Don't need all day to catch de' winning grey suit...lol maybe hv time to nabb some snappas for an appetizer to compliment the main meal...Clays sharkin nuggets...

Matt is already prepping some of his delicious recipes so, we'll be eating good in de' neighborhood!!!!

Gonna be a great time with a great group of fishin fools like me.....

Can't wait!!!


Jimmy


----------



## Clay-Doh

Yup..down to you and me Paul, and Renee'.

Looks like FenderBender is in too, thats 7 teams. Hell yeah!


----------



## bonita dan

Team "We Drink Beer" will be on the island for,well drinkin beer and doin the shrimp boil as always while cheering on the teams as they arrive. Except Clay of course,he gets the usual Boo Hiss and some Renee dump that looser already! Something special is in store for saturday night,an auction for the item in my avatar. All procedes from the auction will go to a worthy cause,like my friggin cooler that was never returned by the donating party of the MBT tag! Jackwagon!


----------



## Clay-Doh

bonita dan said:


> Team "We Drink Beer" will be on the island for,well drinkin beer and doin the shrimp boil as always while cheering on the teams as they arrive. Except Clay of course,he gets the usual Boo Hiss and some Renee dump that looser already! Something special is in store for saturday night,an auction for the item in my avatar. All procedes from the auction will go to a worthy cause,like my friggin cooler that was never returned by the donating party of the MBT tag! Jackwagon!


You bastard!!! I can't believe you steel the MBT tag off the front of my truck, then blatantly piss in my face by making it your avatar.

You and your lousy broken down cooler from 4 years ago can kiss my ass. It's on now.


----------



## bonita dan

I have no idea what your talkin about sir! Perhaps a few group hugs from the Gulf Coast Christian Connection(the nice forum) are in order. :thumbup:


----------



## jdhkingfisher

dont know our team name yet but i will send the money in the mail tomorrow. beach sharkin it.


----------



## jdhkingfisher

ok dont care about my team and what they wanna call it. "wesuck" fishing team is in it. 8 teamsssss.

▶ _EXERCISE TASKS_:
1. In the fishing tournament thread, what name does jdhkingfisher announce for the team?
2. Within the records, substitute "symbol" for each "icon" in everything from the line containing "Given: Click the Password precedente label" down to the line containing "[x=733, y=379]", both lines included, and give only those lines with nothing else altered.

▶ _DATA EXTRACT_:
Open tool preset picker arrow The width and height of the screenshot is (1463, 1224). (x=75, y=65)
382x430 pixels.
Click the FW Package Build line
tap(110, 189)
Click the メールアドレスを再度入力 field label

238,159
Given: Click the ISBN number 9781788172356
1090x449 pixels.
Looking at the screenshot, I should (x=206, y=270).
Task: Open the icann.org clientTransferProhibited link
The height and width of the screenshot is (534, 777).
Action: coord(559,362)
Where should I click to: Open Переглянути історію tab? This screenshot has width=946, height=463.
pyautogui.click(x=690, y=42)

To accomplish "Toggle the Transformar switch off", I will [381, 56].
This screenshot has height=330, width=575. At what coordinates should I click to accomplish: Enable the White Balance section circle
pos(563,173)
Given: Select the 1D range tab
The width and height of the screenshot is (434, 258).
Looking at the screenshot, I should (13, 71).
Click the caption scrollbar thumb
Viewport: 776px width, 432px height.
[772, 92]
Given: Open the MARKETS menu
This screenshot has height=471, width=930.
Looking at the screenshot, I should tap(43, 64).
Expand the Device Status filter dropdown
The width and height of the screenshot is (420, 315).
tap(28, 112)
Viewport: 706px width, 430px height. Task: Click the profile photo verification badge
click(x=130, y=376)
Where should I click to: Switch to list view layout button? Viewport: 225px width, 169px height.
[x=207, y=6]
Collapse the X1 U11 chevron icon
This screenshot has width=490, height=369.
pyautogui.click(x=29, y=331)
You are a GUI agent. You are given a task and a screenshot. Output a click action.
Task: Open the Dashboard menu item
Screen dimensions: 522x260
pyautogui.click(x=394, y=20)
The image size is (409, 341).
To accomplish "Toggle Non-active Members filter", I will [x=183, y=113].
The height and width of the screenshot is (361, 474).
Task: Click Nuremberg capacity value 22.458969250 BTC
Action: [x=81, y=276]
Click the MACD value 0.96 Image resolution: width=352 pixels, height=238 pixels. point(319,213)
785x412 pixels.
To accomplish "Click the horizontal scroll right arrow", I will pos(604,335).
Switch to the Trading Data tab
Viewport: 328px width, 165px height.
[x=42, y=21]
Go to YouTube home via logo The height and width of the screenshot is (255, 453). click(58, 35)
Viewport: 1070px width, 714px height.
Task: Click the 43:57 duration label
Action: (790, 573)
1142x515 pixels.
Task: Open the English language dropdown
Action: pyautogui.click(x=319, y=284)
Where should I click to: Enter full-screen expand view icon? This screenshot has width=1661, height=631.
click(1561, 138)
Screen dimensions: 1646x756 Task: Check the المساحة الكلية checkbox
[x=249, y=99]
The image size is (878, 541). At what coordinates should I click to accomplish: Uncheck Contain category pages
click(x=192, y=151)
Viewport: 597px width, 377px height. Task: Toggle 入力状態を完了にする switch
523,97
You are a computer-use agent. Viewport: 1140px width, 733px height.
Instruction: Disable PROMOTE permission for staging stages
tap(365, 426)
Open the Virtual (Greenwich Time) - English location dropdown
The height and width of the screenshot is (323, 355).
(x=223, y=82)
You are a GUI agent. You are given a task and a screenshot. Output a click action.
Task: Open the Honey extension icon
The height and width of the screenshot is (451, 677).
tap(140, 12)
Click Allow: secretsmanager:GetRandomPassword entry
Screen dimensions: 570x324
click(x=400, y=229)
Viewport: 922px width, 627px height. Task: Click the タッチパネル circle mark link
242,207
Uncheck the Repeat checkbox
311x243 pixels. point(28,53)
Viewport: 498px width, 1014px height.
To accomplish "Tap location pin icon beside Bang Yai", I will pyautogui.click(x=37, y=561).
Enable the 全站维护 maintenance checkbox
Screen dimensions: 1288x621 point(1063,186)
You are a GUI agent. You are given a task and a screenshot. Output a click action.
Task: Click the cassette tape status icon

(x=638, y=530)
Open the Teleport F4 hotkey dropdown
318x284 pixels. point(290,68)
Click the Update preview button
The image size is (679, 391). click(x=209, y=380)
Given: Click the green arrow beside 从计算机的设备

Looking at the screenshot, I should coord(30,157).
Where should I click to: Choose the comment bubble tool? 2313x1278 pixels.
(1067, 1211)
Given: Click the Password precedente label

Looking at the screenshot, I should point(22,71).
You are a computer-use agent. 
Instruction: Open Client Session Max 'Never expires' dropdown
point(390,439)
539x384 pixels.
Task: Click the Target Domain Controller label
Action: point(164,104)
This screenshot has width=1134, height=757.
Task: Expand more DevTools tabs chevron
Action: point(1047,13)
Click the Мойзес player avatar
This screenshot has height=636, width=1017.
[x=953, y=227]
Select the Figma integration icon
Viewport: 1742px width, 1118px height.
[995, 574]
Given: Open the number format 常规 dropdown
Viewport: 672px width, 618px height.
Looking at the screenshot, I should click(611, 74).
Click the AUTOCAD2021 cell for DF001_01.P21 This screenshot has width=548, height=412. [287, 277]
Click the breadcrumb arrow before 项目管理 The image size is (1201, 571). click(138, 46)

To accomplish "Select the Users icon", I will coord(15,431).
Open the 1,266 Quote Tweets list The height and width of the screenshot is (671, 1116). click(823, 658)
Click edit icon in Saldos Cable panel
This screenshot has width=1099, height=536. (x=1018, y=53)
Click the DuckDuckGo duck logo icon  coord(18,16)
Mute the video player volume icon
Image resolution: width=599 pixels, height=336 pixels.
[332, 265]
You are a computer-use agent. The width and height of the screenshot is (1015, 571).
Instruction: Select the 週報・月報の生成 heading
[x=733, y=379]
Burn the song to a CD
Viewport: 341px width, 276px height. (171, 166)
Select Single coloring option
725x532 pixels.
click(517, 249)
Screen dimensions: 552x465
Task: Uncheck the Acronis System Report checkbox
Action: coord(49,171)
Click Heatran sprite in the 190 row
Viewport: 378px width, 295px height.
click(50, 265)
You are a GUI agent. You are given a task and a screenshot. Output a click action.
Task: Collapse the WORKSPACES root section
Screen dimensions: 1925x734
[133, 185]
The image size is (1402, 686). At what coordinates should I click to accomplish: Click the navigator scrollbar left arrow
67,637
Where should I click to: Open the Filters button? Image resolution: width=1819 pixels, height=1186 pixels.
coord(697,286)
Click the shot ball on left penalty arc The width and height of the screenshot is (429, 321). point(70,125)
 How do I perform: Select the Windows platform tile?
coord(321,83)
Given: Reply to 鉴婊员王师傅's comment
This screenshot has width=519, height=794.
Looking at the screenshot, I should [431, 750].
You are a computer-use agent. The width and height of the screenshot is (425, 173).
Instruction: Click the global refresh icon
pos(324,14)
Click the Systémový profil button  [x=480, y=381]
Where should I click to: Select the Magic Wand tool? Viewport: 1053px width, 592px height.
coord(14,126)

▶ _RESPONSES_:
1. "wesuck" fishing team

2.
Given: Click the Password precedente label

Looking at the screenshot, I should point(22,71).
You are a computer-use agent. 
Instruction: Open Client Session Max 'Never expires' dropdown
point(390,439)
539x384 pixels.
Task: Click the Target Domain Controller label
Action: point(164,104)
This screenshot has width=1134, height=757.
Task: Expand more DevTools tabs chevron
Action: point(1047,13)
Click the Мойзес player avatar
This screenshot has height=636, width=1017.
[x=953, y=227]
Select the Figma integration symbol
Viewport: 1742px width, 1118px height.
[995, 574]
Given: Open the number format 常规 dropdown
Viewport: 672px width, 618px height.
Looking at the screenshot, I should click(611, 74).
Click the AUTOCAD2021 cell for DF001_01.P21 This screenshot has width=548, height=412. [287, 277]
Click the breadcrumb arrow before 项目管理 The image size is (1201, 571). click(138, 46)

To accomplish "Select the Users symbol", I will coord(15,431).
Open the 1,266 Quote Tweets list The height and width of the screenshot is (671, 1116). click(823, 658)
Click edit symbol in Saldos Cable panel
This screenshot has width=1099, height=536. (x=1018, y=53)
Click the DuckDuckGo duck logo symbol  coord(18,16)
Mute the video player volume symbol
Image resolution: width=599 pixels, height=336 pixels.
[332, 265]
You are a computer-use agent. The width and height of the screenshot is (1015, 571).
Instruction: Select the 週報・月報の生成 heading
[x=733, y=379]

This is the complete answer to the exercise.